Media Watch

Turn Off Cell Phones, Irish Archbishop Tells Flock

INDEPENDENT CATHOLIC NEWS, June 8 — Archbishop Sean Brady of Armagh, Northern Ireland, told Catholics at a Mass on June 6 that they should turn off their TVs, stereos and cell phones for one day each week.

If people did that to reflect and pray, he said, “they would notice a significant improvement in their mental, emotional and spiritual well-being,” Independent Catholic News reported.

“There are fundamental changes in Irish society that are hardly for the better,” Archbishop Brady said. “They are worrying signs that our reputation for hospitality and neighborliness is in danger of being reduced to a commercial facade, a mask we wear for the tourists, an essential part of the ‘Irish brand.’”

“We also live in a world of constant noise and incessant rush,” he continued. “Our ears are constantly exposed to the ceaseless chatter of talk radio, the rap and pop of digitized and downloaded music, and the endless melodies of mobile phones as they ring in the street, the car and yes, even in the church.”

Australian Bishop: ‘Two Mums’ Is Too Much for Kids

CATHNEWS.COM, June 13 — A segment on the ABC-TV children's program “Play School” is inappropriate and would be confusing to young children, according to Australian Bishop Christopher Toohey.

“Play School” recently featured a segment depicting a lesbian union in which a young girl went to a park with a pointed reference to her “two mums,” CathNews.com reported.

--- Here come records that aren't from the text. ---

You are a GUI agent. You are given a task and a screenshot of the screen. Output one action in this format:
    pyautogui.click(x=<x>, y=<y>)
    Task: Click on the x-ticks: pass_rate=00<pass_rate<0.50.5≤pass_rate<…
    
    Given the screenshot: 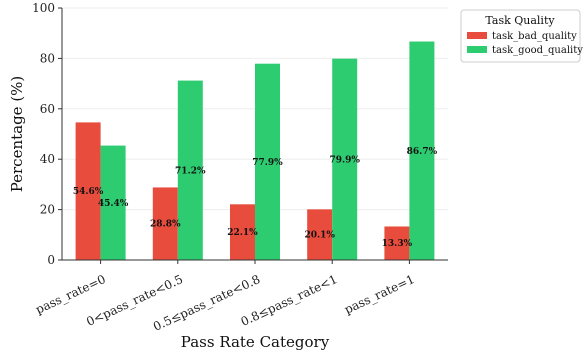 What is the action you would take?
    pyautogui.click(x=225, y=297)
    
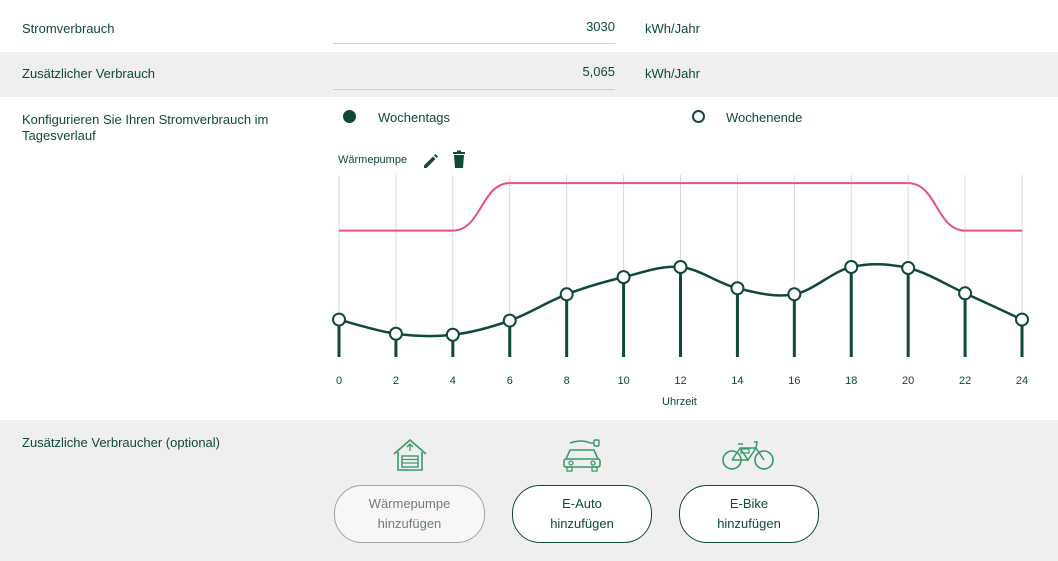 The width and height of the screenshot is (1058, 561). Describe the element at coordinates (339, 381) in the screenshot. I see `x-tick-label: 0` at that location.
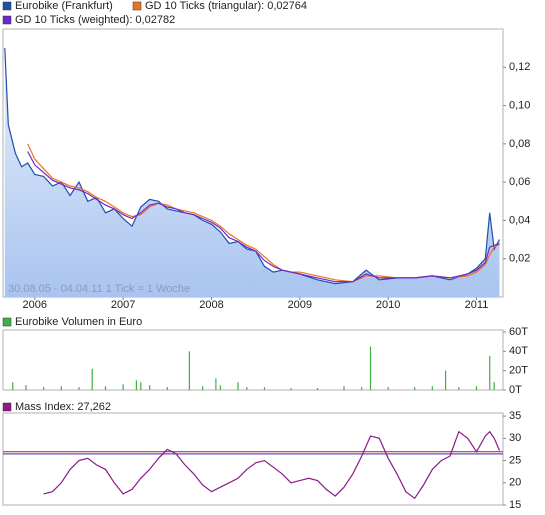 The width and height of the screenshot is (545, 515). What do you see at coordinates (95, 20) in the screenshot?
I see `legend-label: GD 10 Ticks (weighted): 0,02782` at bounding box center [95, 20].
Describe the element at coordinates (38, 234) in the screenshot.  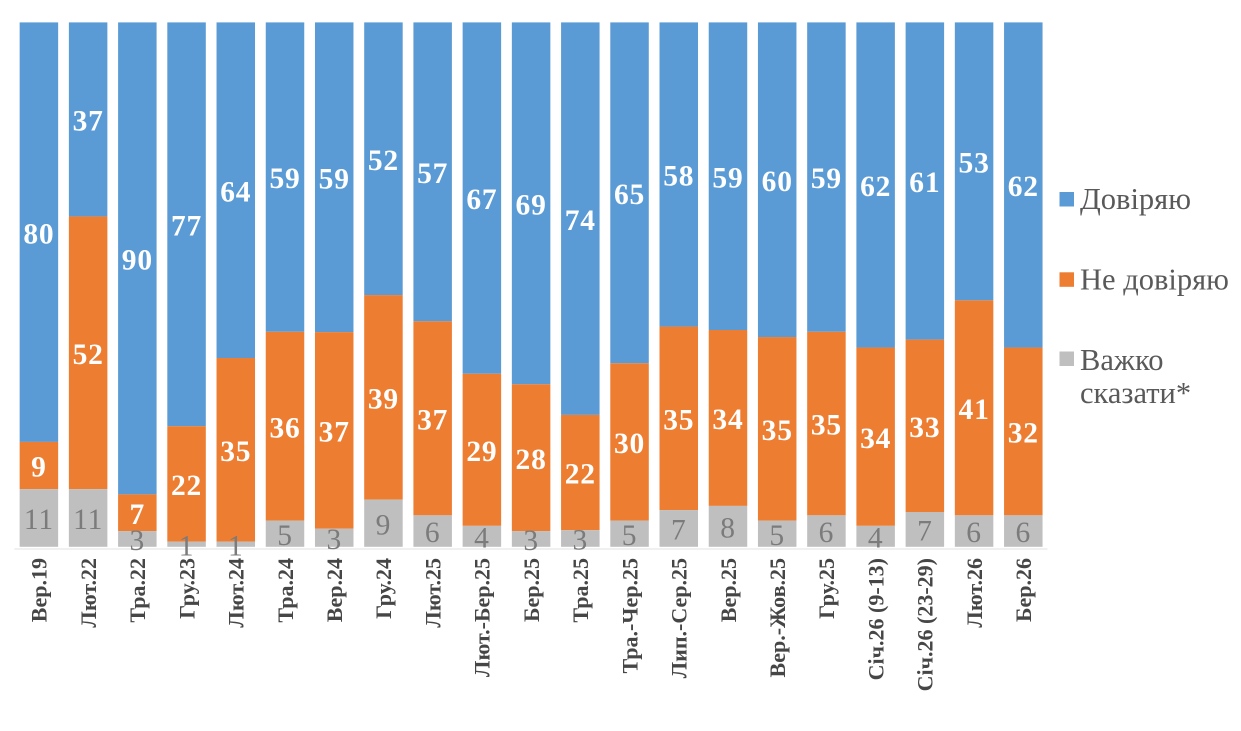
I see `svg-text: 80` at that location.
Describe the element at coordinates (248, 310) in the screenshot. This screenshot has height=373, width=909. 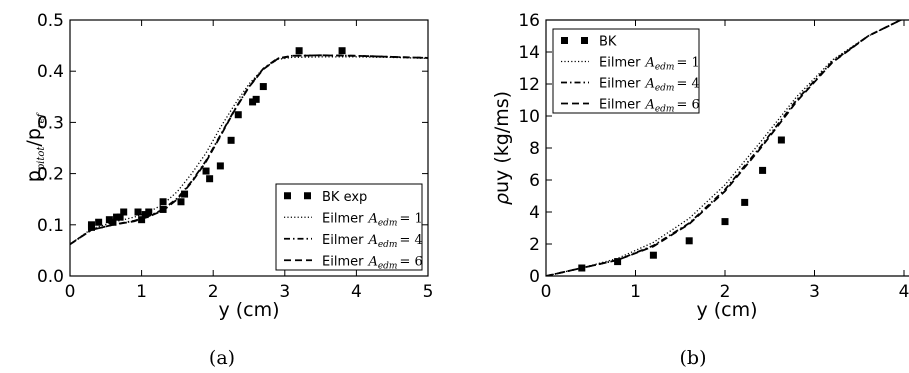
I see `x-axis-label-a: y (cm)` at that location.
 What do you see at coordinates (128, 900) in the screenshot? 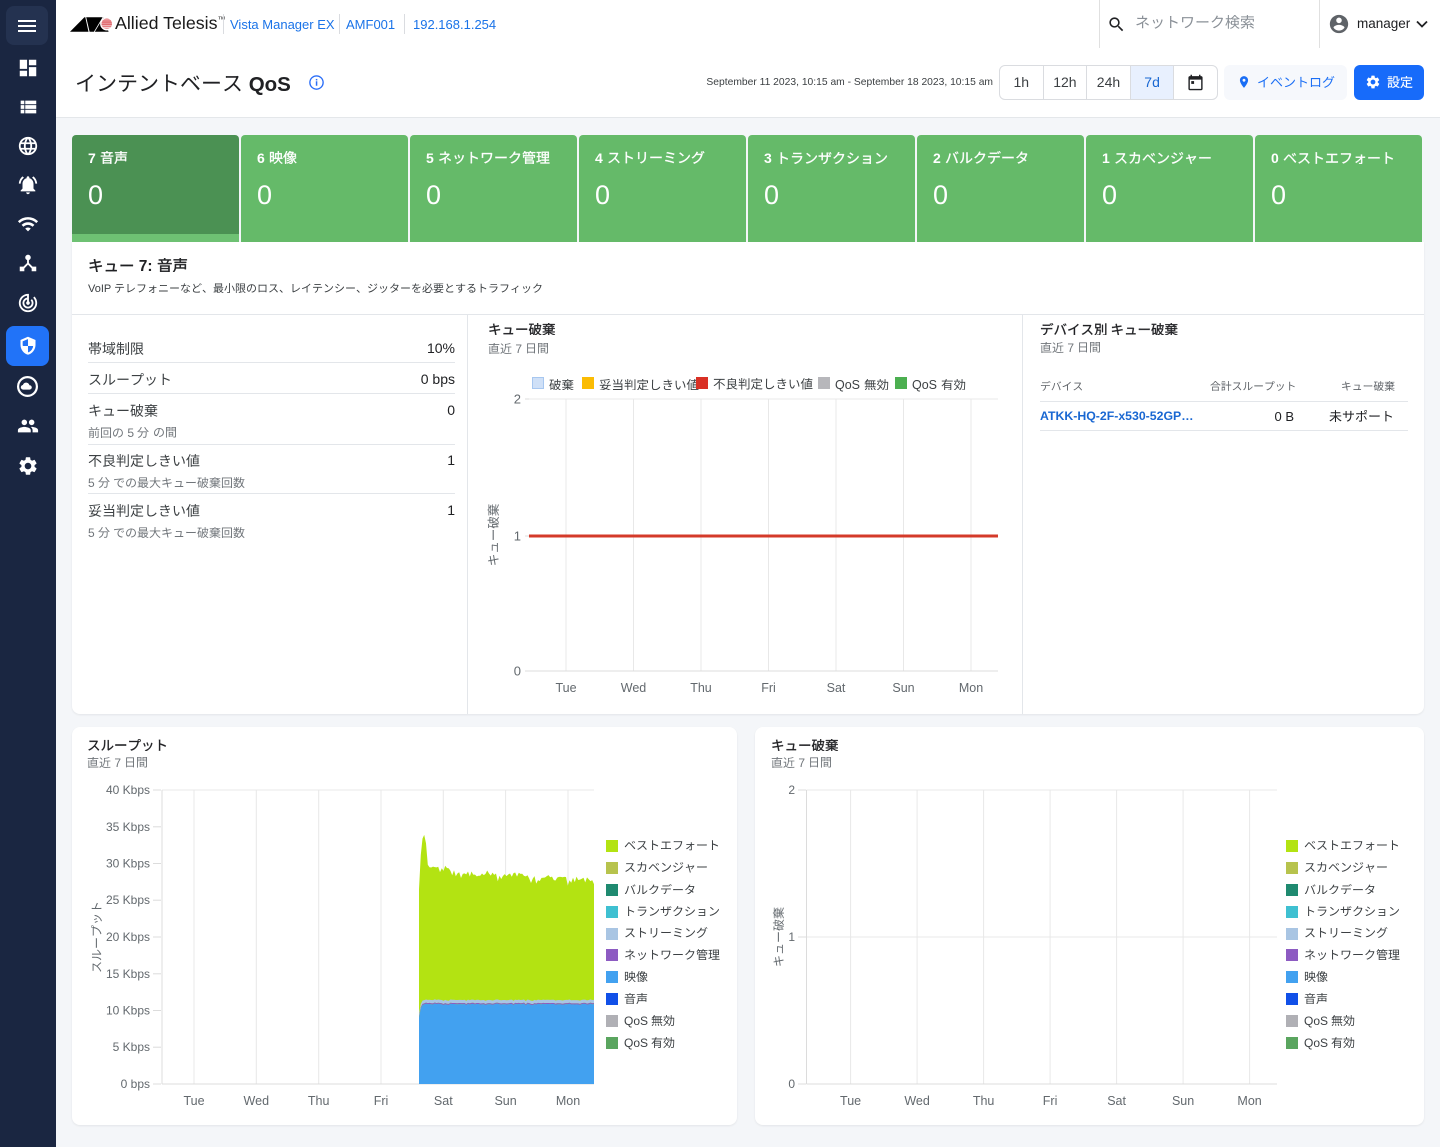
I see `svg-text: 25 Kbps` at bounding box center [128, 900].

The segment has also been criticized by Prime Minister John Howard, Opposition Leader Mark Latham, Communications Minister Daryl Williams and Church groups, the website noted.

“Kids need some kind of view of the world consistent with human experience,” said Bishop Toohey, head of the Diocese of Wilcannia-Forbes and secretary of the Bishops’ Committee for the Family and for Life, “and I would think that the concept of ‘two mums’ would be very difficult for little kids to handle.”

Western Prayers ‘Outsourced’ to Indian Churches

, June 13 — Citing a short supply of Catholic clergy in America, Canada and Europe, many are now sending prayer requests to priests and parishes in India.

In churches in the Kerala state on the southwestern coast, which has the highest concentration of India's Catholics, prayers for local residents are said for a donation of about 90 cents, the New York Times reported. Requests from the United States, however, typically come with donations of $5.

Requests range from prayers for the repose of the soul of a deceased relative to thanksgiving for a favor received to a prayer offering for a newborn.

Critics, however, say they are shocked such requests are being sent offshore, or outsourced, a word normally used for office jobs that migrate to countries with lower wages.

But Father Vincent Kundukulam of St. Joseph Pontifical Seminary in Aluva, near Cochin, said the practice is decades old.

“The Church is not a business enterprise,” he said, “and it is sad and pathetic to connect this practice to outsourcing software work to cheaper labor destinations.”